If you've not read it, I highly recommend it.
Today, Austin Ramzy, an American journalist who joined Time's Hong Kong office in 2003, and became their Beijing correspondent in 2007, asks the big question.
Is China making its bird flu outbreak worse?
It's a fairly long article, with a lot of good information. Follow the link to read it in its entirety.
When you return, a brief discussion.
By Austin Ramzy / Beijing Friday, Feb. 13, 2009
Farmers prepare to bury dead chickens on Feb. 5 in Chongqing, China, where nearly 12,000 chickens have been found dead in a local village since January 30. The cause of the death is still not determined
China Photos / Getty Images
One thing is certain about avian influenza: it's deadly. Of the three people who contracted the H5N1 strain of the virus in China last year, three died. In the first six weeks of 2009, eight people have come down with bird flu and five have died. Another thing is that — while the disease has yet to go pandemic as many doctors fear it could — it remains worryingly persistent. Every year since 2003, about 100 people in Asia, the Middle East and Africa contract the disease. Last year, in a rare exception, the number dropped below 50.

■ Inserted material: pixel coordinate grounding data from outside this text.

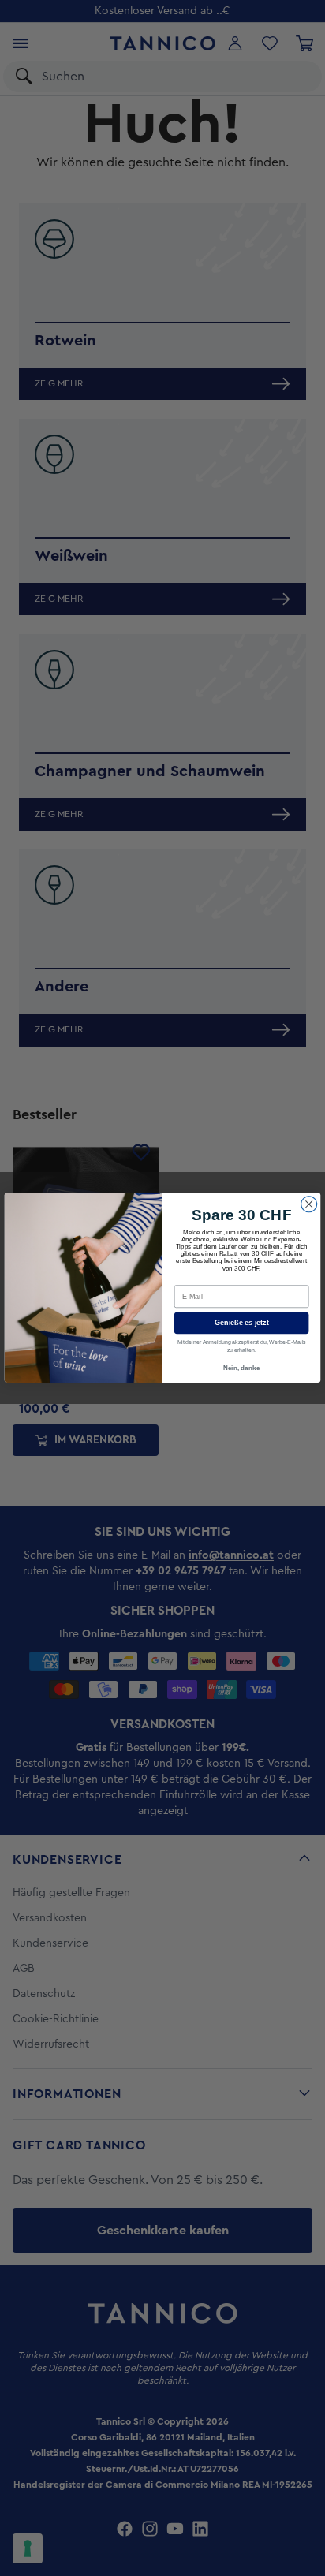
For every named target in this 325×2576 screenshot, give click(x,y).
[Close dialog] (309, 1204)
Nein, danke (241, 1368)
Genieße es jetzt (242, 1323)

But bird flu, it seems, is back.
The article quotes Dr. Guan Yi, a virologist from the University of Hong Kong and a true hero of the SARS outbreak, as being openly suspicious of China's claims of not detecting the H5N1 virus in their poultry.

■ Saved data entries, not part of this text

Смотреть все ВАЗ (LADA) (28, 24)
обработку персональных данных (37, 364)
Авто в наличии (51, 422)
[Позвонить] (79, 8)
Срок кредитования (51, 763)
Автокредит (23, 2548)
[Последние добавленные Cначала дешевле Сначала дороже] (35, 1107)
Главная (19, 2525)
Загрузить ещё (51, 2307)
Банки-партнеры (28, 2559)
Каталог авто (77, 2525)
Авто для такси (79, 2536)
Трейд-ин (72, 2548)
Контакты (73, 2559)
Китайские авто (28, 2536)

For those who may not remember, Guan Yi made several trips into mainland China during the SARS outbreak, and literally smuggled samples of the virus back to Hong Kong for Laboratory Analysis.
Guan Yi would also go on to establish the link between the SARS virus and civet cats, a delicacy served in some `Wild Flavor' restaurants in China.
Other well respected scientists, like Dr. Lo Wing-Lok of Hong Kong, a communicable disease expert, recently said Chinese officials had been less than forthright about the spread of bird flu in poultry.
After the discovery of dead, infected birds washed up on the beaches of Lantau Island, he told Bloomberg news, "There's no doubt of an outbreak of bird flu in China, though the government hasn't admitted it."
A major concern is that the poultry vaccine being used by China no longer prevents infection in chickens, but is does mask symptoms.
Infected birds no longer sicken and die, and so owners are not alerted to the danger. The birds are sold, traded, or consumed and the virus spreads silently.
We've seen warnings that this might happen, going back several years. Most recently, Zhong Nanshan, one of the world's most respected respiratory disease specialists gave this advice.
He warned the public to be aware that poultry can be infected with the bird flu virus but show no symptoms. Zhong went on to say, "The existing vaccines can only reduce the amount of virus, rather than totally inactivating it."
For now, China's Ministry of Agriculture maintains that their vaccine is effective and that they are detecting little or no bird flu in their 15 Billion domesticated birds.
Outside of China, however, there is growing skepticism over those claims.